[Stored data entries]
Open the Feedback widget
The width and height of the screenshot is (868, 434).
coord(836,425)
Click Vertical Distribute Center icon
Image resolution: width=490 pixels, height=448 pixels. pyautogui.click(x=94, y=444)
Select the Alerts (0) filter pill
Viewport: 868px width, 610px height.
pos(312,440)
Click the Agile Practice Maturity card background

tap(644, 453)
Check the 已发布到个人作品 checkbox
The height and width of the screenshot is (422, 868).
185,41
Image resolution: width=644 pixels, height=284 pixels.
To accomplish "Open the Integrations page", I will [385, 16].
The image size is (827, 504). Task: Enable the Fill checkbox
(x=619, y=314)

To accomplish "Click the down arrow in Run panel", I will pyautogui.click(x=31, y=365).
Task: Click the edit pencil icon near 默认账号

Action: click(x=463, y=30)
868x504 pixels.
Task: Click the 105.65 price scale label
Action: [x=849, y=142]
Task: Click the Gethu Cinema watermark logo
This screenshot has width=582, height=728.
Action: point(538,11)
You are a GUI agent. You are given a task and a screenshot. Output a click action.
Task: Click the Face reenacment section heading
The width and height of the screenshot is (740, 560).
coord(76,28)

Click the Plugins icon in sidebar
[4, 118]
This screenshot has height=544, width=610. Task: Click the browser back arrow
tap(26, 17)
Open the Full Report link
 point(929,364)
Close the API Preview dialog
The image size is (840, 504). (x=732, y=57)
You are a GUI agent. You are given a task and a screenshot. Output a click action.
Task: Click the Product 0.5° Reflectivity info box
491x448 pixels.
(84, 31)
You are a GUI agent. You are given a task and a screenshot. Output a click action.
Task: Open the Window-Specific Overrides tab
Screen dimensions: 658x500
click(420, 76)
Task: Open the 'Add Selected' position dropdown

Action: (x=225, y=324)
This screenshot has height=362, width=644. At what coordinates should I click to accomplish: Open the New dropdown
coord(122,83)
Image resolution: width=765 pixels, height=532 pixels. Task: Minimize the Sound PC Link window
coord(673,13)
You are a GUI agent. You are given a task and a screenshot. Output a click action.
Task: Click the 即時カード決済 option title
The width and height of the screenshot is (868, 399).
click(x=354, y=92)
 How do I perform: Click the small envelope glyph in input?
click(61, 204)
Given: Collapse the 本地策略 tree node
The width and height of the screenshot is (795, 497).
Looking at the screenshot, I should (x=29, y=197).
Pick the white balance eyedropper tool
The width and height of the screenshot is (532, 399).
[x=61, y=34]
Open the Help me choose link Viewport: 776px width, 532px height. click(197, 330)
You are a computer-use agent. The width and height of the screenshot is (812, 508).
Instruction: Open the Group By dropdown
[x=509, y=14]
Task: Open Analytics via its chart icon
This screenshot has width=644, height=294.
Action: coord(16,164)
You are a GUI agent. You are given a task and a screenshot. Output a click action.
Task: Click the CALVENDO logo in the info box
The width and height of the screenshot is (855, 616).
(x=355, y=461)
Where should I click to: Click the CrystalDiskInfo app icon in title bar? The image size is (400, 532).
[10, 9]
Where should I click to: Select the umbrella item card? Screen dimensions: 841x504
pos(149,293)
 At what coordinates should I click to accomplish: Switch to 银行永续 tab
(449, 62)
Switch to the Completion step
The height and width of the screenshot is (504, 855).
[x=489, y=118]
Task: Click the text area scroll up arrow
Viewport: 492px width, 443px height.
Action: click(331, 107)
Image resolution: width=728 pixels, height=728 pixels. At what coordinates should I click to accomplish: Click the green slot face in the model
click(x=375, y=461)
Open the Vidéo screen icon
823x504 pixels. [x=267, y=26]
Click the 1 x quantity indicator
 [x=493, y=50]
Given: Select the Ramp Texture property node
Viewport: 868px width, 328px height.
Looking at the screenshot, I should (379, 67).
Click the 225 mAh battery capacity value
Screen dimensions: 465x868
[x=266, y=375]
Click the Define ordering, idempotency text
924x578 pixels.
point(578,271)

» **Exercise directions**: Return, word for word, the lines of the data above from the line with "Pick the white balance eyedropper tool" through the line with "Task: Open Analytics via its chart icon", inclusive.

» **Answer section**:
Pick the white balance eyedropper tool
The width and height of the screenshot is (532, 399).
[x=61, y=34]
Open the Help me choose link Viewport: 776px width, 532px height. click(197, 330)
You are a computer-use agent. The width and height of the screenshot is (812, 508).
Instruction: Open the Group By dropdown
[x=509, y=14]
Task: Open Analytics via its chart icon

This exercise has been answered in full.